Start of Block

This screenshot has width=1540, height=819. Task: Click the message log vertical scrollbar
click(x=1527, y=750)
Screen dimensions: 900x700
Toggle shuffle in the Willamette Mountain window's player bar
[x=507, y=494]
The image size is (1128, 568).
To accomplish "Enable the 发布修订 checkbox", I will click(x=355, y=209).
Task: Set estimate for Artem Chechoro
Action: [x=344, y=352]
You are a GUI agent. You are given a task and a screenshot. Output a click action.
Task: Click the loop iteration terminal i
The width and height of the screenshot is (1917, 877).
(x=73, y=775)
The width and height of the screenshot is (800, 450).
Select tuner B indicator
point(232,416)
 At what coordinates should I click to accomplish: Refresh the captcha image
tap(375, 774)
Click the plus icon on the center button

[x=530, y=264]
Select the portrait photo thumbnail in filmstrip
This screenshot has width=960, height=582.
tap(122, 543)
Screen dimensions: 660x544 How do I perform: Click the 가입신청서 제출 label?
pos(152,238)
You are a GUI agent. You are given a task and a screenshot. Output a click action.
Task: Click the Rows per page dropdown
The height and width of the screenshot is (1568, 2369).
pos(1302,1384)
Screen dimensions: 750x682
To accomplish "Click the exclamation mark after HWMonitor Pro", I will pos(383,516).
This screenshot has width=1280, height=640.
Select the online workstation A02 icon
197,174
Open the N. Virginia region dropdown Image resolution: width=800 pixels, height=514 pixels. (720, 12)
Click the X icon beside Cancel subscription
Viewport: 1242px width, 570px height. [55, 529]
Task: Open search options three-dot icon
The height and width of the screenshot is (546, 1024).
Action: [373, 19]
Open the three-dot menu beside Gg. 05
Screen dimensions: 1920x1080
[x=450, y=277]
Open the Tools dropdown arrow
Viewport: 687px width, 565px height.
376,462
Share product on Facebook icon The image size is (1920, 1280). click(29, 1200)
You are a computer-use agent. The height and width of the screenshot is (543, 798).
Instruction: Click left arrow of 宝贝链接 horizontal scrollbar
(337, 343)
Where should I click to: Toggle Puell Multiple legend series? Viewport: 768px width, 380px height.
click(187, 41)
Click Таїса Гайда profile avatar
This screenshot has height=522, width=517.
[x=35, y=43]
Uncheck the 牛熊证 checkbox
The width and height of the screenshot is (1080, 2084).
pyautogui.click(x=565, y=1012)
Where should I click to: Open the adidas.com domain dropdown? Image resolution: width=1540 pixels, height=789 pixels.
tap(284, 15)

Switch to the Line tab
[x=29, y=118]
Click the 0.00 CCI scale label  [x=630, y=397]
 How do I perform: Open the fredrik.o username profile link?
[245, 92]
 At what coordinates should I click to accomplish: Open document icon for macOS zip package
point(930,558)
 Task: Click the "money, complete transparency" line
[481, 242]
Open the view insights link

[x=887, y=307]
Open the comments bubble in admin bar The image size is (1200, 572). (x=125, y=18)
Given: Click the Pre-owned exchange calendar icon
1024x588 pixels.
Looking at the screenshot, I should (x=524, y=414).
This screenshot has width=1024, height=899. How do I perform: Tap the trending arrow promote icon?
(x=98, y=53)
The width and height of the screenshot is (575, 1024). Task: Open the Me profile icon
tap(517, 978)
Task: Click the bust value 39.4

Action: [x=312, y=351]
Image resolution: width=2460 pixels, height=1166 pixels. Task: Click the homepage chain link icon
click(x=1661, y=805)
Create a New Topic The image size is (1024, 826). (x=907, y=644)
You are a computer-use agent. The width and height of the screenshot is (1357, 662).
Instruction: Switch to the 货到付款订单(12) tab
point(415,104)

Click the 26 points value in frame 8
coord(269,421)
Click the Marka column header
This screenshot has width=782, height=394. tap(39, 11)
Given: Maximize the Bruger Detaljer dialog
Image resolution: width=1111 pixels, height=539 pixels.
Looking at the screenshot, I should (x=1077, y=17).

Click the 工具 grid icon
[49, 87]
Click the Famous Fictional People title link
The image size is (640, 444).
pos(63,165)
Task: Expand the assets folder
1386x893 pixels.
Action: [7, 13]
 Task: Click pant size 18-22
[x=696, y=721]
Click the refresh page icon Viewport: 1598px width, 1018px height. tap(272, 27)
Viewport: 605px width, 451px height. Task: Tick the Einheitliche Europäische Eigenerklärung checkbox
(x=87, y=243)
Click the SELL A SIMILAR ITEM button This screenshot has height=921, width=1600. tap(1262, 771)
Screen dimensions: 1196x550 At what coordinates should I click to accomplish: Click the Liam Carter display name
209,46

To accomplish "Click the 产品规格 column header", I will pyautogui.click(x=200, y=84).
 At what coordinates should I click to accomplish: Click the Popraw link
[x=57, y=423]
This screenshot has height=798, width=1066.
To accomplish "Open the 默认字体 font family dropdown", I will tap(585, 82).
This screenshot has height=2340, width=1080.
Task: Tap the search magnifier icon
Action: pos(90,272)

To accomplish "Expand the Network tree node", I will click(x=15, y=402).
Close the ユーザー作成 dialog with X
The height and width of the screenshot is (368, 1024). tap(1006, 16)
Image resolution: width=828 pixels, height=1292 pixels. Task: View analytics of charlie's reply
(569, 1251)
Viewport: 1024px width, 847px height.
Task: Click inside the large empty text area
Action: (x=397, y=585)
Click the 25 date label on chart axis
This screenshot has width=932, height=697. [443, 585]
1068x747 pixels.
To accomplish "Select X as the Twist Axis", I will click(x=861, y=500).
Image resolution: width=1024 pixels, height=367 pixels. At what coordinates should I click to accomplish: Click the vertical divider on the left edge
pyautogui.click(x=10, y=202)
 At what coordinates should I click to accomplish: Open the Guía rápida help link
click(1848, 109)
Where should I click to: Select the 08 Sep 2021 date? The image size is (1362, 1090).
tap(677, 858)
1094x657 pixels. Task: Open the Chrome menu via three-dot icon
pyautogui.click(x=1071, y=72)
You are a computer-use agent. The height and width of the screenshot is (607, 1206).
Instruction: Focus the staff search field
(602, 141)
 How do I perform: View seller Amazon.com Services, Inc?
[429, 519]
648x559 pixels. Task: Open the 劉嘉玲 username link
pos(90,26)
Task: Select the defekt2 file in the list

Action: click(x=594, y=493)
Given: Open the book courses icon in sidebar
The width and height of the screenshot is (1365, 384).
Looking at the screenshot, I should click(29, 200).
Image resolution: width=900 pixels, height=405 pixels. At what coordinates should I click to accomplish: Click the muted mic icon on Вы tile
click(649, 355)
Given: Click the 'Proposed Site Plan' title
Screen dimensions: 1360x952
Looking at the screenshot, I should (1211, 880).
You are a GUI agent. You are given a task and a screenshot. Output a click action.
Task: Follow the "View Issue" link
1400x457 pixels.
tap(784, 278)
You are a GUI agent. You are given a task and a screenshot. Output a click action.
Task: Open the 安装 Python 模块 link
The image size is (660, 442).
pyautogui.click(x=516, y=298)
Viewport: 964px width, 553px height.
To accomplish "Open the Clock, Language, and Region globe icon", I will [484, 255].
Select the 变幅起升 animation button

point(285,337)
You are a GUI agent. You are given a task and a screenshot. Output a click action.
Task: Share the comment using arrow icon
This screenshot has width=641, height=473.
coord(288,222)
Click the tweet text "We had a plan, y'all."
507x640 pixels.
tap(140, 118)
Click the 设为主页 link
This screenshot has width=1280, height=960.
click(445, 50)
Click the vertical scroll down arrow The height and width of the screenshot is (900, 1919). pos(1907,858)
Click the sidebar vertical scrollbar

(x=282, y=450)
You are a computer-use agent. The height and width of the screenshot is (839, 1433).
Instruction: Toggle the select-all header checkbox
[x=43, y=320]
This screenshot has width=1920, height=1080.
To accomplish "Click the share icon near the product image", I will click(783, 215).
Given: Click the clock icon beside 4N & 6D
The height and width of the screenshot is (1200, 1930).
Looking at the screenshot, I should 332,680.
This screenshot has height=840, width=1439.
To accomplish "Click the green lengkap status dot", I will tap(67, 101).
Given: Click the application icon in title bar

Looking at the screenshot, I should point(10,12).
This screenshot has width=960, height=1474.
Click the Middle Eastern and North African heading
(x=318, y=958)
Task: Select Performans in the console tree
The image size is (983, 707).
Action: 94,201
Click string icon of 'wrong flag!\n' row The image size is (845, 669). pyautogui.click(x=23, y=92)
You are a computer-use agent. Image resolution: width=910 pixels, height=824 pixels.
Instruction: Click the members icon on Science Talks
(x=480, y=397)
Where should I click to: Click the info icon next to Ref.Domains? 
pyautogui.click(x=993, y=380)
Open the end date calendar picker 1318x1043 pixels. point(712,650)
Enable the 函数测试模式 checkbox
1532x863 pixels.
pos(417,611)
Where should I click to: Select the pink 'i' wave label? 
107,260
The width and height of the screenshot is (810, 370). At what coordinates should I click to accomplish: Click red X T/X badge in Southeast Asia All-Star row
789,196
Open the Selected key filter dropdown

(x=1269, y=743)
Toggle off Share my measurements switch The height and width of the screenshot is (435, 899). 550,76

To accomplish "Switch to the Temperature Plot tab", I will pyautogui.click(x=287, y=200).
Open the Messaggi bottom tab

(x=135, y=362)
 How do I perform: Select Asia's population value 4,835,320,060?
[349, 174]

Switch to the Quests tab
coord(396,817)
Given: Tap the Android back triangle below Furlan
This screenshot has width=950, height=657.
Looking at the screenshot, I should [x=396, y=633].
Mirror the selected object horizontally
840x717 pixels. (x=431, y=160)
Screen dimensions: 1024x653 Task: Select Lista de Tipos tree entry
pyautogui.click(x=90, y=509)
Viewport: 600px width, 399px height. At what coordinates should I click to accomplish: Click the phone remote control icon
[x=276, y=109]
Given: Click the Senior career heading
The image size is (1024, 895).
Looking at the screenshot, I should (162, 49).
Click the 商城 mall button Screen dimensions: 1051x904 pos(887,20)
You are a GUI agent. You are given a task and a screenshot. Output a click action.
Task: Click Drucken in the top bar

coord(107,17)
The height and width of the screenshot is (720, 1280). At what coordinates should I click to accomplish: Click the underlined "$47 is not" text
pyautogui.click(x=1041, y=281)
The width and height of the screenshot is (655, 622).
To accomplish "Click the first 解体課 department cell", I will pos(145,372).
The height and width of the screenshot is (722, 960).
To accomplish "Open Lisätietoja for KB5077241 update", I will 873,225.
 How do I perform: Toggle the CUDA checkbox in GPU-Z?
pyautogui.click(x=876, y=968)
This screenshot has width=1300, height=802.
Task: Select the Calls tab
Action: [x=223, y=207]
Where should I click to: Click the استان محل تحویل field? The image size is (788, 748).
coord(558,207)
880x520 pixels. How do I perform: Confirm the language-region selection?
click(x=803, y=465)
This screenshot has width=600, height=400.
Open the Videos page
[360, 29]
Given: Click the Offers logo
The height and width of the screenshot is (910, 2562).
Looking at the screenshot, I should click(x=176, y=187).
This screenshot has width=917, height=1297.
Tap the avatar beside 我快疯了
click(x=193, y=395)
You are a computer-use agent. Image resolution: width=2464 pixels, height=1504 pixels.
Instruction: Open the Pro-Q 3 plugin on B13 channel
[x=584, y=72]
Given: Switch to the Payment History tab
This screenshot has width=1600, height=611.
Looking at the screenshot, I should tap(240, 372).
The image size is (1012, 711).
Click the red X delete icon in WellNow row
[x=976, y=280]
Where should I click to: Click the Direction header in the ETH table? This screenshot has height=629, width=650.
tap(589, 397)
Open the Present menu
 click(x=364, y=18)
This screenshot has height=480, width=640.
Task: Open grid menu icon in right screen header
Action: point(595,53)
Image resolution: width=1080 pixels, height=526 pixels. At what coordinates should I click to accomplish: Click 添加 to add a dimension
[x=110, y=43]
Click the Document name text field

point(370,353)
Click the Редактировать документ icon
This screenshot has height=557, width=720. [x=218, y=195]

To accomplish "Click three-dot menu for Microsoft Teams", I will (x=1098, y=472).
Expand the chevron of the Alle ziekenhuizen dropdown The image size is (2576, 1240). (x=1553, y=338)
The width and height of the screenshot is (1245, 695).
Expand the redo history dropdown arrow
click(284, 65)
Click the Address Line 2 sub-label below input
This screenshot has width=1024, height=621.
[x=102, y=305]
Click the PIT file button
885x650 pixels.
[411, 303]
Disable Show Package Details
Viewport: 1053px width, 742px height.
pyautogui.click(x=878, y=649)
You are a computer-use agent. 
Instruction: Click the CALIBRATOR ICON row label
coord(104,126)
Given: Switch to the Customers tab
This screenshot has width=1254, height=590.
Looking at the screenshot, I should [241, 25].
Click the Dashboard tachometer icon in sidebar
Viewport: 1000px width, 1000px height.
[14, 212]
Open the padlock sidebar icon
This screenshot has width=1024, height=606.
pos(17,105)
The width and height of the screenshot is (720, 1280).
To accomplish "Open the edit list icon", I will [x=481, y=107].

End of Block

Problem to work on: Only those lines of the entries above that run from the line containing "Task: Click the Rows per page dropdown" to the line containing "This screenshot has width=1280, height=640.", both included, should be transcribed exactly.

Answer to this exercise:
Task: Click the Rows per page dropdown
The height and width of the screenshot is (1568, 2369).
pos(1302,1384)
Screen dimensions: 750x682
To accomplish "Click the exclamation mark after HWMonitor Pro", I will pos(383,516).
This screenshot has width=1280, height=640.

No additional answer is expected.